→ **Goal**
Can you output, verbatim, the lines of the records below, starting with the line that contains "This screenshot has height=641, width=1140." and going on through the line that contains "pyautogui.click(x=850, y=24)"?

## begin Record list

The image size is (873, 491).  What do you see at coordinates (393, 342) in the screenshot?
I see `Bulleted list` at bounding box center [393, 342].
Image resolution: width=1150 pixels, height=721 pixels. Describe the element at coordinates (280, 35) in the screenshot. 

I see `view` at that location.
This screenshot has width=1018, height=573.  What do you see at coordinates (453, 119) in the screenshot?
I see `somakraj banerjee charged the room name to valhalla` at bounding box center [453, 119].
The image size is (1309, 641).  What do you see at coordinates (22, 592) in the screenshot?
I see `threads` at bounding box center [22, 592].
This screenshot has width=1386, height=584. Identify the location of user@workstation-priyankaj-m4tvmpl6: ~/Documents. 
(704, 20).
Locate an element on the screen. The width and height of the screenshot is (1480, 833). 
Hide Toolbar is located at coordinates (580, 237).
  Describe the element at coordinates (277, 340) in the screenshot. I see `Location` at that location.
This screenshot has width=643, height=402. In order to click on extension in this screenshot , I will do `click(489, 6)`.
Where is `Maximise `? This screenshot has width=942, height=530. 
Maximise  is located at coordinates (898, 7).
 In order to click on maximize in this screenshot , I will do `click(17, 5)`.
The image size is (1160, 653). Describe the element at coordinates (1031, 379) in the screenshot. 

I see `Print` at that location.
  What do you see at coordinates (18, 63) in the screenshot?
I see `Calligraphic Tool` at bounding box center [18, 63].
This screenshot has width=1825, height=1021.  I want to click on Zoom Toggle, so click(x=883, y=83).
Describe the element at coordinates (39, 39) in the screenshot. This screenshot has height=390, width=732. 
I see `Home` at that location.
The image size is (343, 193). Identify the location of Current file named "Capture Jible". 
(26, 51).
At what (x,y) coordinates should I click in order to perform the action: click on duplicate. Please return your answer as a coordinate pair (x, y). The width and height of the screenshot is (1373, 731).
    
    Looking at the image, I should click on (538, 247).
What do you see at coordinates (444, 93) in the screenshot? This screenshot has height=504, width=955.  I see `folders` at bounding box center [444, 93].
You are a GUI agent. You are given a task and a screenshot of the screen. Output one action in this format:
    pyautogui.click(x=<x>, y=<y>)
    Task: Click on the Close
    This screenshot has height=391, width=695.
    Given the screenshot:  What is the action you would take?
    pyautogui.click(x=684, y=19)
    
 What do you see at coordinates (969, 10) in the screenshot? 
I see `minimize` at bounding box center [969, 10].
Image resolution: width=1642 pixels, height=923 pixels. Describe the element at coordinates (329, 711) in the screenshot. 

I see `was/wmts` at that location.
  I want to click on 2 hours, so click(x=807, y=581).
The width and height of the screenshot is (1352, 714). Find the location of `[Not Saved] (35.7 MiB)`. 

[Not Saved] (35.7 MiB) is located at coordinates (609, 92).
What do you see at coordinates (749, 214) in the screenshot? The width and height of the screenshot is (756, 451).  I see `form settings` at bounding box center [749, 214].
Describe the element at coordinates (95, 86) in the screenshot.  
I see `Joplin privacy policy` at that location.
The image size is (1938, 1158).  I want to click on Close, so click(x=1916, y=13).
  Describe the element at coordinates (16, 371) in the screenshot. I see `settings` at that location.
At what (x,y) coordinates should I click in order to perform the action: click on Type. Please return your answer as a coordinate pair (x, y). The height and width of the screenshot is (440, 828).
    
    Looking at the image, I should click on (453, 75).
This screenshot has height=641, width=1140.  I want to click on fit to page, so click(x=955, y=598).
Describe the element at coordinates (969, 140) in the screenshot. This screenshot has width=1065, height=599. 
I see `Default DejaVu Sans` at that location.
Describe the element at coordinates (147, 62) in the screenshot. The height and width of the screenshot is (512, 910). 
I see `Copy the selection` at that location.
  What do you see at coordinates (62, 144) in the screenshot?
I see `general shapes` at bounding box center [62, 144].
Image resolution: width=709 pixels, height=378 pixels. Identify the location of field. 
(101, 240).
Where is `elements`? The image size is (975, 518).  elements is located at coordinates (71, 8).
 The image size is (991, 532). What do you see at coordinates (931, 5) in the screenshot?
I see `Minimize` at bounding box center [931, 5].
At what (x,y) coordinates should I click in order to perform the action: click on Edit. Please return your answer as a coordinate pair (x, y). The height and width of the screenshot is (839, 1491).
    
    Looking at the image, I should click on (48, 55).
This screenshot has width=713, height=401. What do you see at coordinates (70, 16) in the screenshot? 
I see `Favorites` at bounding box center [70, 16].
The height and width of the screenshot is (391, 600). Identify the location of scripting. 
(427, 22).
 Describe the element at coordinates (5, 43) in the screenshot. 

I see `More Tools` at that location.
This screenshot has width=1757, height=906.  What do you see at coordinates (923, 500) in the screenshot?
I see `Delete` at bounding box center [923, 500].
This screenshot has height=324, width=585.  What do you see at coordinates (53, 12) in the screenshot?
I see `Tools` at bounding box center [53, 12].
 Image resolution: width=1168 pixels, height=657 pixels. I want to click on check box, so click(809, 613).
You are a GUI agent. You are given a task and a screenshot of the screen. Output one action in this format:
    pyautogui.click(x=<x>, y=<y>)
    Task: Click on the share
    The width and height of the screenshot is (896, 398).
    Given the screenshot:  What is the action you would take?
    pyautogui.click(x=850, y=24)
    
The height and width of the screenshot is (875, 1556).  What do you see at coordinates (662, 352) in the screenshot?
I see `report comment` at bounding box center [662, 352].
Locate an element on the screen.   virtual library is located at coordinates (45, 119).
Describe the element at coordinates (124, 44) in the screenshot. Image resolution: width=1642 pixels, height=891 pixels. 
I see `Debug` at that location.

## end Record list

→ **Answer to the task**
This screenshot has height=641, width=1140.  I want to click on fit to page, so click(x=955, y=598).
Describe the element at coordinates (969, 140) in the screenshot. This screenshot has width=1065, height=599. 
I see `Default DejaVu Sans` at that location.
Describe the element at coordinates (147, 62) in the screenshot. The height and width of the screenshot is (512, 910). 
I see `Copy the selection` at that location.
  What do you see at coordinates (62, 144) in the screenshot?
I see `general shapes` at bounding box center [62, 144].
Image resolution: width=709 pixels, height=378 pixels. Identify the location of field. 
(101, 240).
Where is `elements`? The image size is (975, 518).  elements is located at coordinates (71, 8).
 The image size is (991, 532). What do you see at coordinates (931, 5) in the screenshot?
I see `Minimize` at bounding box center [931, 5].
At what (x,y) coordinates should I click in order to perform the action: click on Edit. Please return your answer as a coordinate pair (x, y). The height and width of the screenshot is (839, 1491).
    
    Looking at the image, I should click on (48, 55).
This screenshot has width=713, height=401. What do you see at coordinates (70, 16) in the screenshot? 
I see `Favorites` at bounding box center [70, 16].
The height and width of the screenshot is (391, 600). Identify the location of scripting. 
(427, 22).
 Describe the element at coordinates (5, 43) in the screenshot. 

I see `More Tools` at that location.
This screenshot has width=1757, height=906.  What do you see at coordinates (923, 500) in the screenshot?
I see `Delete` at bounding box center [923, 500].
This screenshot has height=324, width=585.  What do you see at coordinates (53, 12) in the screenshot?
I see `Tools` at bounding box center [53, 12].
 Image resolution: width=1168 pixels, height=657 pixels. I want to click on check box, so click(809, 613).
You are a GUI agent. You are given a task and a screenshot of the screen. Output one action in this format:
    pyautogui.click(x=<x>, y=<y>)
    Task: Click on the share
    The width and height of the screenshot is (896, 398).
    Given the screenshot:  What is the action you would take?
    pyautogui.click(x=850, y=24)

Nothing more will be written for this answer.